## START Selected excerpt

We also had about $200,000 of charitable contributions related to our partnership with the Federal Home Loan Bank of Des Moines to support affordable housing and community development efforts. Finally, we would expect market expenses to remain elevated as we have initiatives in place to take advantage of the M&A disruption in the Twin Cities. Overall, with well-controlled expenses and strong revenue growth, we have been able to steadily drive our adjusted efficiency ratio back into the low 50s at 51.5%. With that, I'll turn it over to Nick.
Nick Place (Chief Banking Officer)
Thanks, Joe. Slide nine highlights the continued strong run of core organic deposit growth we have seen over the past year. During the second quarter, total deposits increased $74 million, or 7% annualized, while core deposits increased $16 million, or 2% annualized.
We were pleased with the continued growth in the second quarter, which is typically seasonally low due to tax season and industry cyclicality. While we always remind you that our core deposit growth is not always linear from quarter to quarter, given the nature of our deposit base, we have seen a nice extended period of relatively linear growth, which is a credit to the hard work of our teams and the strong Bridgewater brand in the market. We are encouraged by our strong deposit pipeline, especially with the additional opportunities related to the M&A disruption in the Twin Cities. Turning to the loan portfolio on slide ten, we saw another quarter of robust growth, with balances up 12.5% annualized and 14.5% year-to-date, a pace that has exceeded our expectations for the mid to high single digits for 2025.

## END Selected excerpt

◆ **Required tasks**:
a) State whether each statement below agrees with the earnings call excerpt, answering yes or no and quoting the deciding words: (i) Total deposits rose by $74 million in the second quarter. (ii) The adjusted efficiency ratio climbed into the high 50s. (iii) Loan growth so far has fallen short of the expectations set for 2025.
b) Proceed with the earnings call excerpt, writing what follows its final sentence.

## START Supplied entries

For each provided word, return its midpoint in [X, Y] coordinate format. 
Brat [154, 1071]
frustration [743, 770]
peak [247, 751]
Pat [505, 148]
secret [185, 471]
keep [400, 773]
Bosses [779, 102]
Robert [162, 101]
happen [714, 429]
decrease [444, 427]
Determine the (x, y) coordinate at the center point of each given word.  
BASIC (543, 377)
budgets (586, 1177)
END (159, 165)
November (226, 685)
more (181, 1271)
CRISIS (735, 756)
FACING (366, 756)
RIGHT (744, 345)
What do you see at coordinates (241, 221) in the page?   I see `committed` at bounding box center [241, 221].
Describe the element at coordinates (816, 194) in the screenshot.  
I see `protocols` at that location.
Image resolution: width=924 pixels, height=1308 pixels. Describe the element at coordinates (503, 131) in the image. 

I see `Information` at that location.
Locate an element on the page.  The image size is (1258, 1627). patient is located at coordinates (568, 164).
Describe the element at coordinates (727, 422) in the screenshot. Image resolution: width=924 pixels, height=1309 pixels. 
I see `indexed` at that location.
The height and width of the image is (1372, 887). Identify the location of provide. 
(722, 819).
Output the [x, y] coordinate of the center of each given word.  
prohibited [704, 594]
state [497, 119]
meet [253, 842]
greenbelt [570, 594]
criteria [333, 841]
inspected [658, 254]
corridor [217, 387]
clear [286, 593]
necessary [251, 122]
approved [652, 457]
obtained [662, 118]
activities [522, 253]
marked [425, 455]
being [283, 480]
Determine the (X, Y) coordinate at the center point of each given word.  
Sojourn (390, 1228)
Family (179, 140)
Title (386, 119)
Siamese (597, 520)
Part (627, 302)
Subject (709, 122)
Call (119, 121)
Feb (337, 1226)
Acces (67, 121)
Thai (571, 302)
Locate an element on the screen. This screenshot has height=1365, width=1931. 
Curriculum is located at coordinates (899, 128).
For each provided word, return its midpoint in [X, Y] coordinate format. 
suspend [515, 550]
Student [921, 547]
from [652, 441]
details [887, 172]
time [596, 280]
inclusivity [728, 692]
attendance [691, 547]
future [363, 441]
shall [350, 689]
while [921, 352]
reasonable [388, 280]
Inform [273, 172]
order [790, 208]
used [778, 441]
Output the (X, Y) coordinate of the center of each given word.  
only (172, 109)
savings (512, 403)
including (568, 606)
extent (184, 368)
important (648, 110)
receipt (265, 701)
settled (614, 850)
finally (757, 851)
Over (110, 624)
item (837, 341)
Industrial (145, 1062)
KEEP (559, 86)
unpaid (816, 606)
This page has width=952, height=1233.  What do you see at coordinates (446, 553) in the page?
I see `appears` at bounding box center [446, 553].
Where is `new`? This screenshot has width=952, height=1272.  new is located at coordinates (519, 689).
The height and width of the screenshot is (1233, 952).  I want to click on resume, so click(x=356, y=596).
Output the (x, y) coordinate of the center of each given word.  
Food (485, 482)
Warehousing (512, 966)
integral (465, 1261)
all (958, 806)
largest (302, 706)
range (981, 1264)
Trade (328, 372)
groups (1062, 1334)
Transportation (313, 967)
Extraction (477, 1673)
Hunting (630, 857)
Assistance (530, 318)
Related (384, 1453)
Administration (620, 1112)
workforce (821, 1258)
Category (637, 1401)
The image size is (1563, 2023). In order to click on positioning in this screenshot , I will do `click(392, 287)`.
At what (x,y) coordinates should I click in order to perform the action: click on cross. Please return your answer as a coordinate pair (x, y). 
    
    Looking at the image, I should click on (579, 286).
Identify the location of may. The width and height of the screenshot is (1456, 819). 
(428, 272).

## END Supplied entries

◆ **Results of the tasks**:
a)
(i) Yes: "total deposits increased $74 million, or 7% annualized"
(ii) No: "drive our adjusted efficiency ratio back into the low 50s at 51.5%"
(iii) No: "a pace that has exceeded our expectations for the mid to high single digits for 2025"

b)
This has really been a function of the strong and consistent run of core deposit growth I just mentioned, which has simply allowed us to be more offensive-minded on the loan front. In fact, even with this level of loan growth, our loan-to-deposit ratio remains in the lower half of our target range at 97.9%. One thing that has always been a differentiator for Bridgewater is our ability to generate robust loan growth when we want it. Historically, periods of slower loan growth, such as 2023 and 2024, were more a result of slower funding growth than a lack of lending opportunities. With strong core deposit trends and a loan pipeline that remains near a three-year high, we are optimistic about our ability to continue to produce strong loan growth in the near term.
The ongoing market disruption from Old National's acquisition of Bremer Bank continues to create additional growth opportunities for us. In addition, we have not seen a material impact from tariffs on loan demand so far, something we were more cautious about a few months ago. On the other hand, the market has become more competitive since last quarter, with spreads getting tighter. Given our growth engine, we will likely be more selective going forward, as we don't need to stretch on price in order to grow. Looking ahead, while we were able to outperform our growth expectations in the first half of the year, we believe mid to high single-digit growth remains a good target for us in the back half of the year. This will, of course, be dependent on the pace of core deposit growth as well as loan payoffs, which can be difficult to predict.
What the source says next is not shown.